▶ Items listed in a dataset:
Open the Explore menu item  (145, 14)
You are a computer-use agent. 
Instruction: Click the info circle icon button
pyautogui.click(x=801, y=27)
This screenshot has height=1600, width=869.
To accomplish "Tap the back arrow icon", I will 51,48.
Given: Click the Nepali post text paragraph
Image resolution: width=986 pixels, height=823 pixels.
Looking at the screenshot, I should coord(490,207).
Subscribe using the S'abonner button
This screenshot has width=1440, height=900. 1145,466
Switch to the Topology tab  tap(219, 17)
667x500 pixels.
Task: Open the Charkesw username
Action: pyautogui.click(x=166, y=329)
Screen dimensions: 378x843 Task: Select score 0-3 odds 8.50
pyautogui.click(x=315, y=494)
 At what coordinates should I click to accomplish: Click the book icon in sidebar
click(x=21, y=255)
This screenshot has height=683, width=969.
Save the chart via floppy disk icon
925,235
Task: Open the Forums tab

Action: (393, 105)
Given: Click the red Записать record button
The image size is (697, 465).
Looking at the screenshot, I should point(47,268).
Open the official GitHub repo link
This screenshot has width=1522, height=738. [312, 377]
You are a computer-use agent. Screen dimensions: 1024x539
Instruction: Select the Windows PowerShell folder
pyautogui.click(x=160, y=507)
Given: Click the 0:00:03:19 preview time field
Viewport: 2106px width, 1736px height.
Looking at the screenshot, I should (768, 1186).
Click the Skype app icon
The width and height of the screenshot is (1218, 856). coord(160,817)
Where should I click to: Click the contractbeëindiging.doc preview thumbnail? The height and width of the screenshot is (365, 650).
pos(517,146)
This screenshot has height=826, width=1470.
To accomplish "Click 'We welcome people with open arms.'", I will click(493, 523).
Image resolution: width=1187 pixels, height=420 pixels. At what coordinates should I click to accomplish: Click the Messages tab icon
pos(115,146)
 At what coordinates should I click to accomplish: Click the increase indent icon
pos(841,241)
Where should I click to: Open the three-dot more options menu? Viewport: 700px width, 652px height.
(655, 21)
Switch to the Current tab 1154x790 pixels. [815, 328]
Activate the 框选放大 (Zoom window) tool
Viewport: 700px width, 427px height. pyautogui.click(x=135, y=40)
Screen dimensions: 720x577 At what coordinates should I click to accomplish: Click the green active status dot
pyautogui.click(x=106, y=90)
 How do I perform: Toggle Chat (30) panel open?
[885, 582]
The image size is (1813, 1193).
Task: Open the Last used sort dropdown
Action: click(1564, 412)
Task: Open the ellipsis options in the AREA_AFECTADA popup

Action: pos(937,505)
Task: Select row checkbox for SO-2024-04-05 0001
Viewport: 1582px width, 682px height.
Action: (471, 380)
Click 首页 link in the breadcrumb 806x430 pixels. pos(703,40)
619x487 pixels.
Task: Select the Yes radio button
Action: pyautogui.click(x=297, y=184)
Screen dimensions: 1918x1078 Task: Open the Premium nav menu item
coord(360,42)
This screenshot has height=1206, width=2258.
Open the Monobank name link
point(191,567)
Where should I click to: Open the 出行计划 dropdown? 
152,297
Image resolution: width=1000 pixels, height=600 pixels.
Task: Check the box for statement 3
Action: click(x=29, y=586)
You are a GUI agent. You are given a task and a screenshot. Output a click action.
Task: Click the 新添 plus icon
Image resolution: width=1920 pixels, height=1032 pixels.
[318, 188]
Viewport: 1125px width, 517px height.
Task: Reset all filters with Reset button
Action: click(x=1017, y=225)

▶ Required action: Of the lines above, output exactly those from the line bearing "Switch to the Topology" through the line bearing "This screenshot has height=683, width=969.", inclusive.

▶ Reply:
Switch to the Topology tab  tap(219, 17)
667x500 pixels.
Task: Open the Charkesw username
Action: pyautogui.click(x=166, y=329)
Screen dimensions: 378x843 Task: Select score 0-3 odds 8.50
pyautogui.click(x=315, y=494)
 At what coordinates should I click to accomplish: Click the book icon in sidebar
click(x=21, y=255)
This screenshot has height=683, width=969.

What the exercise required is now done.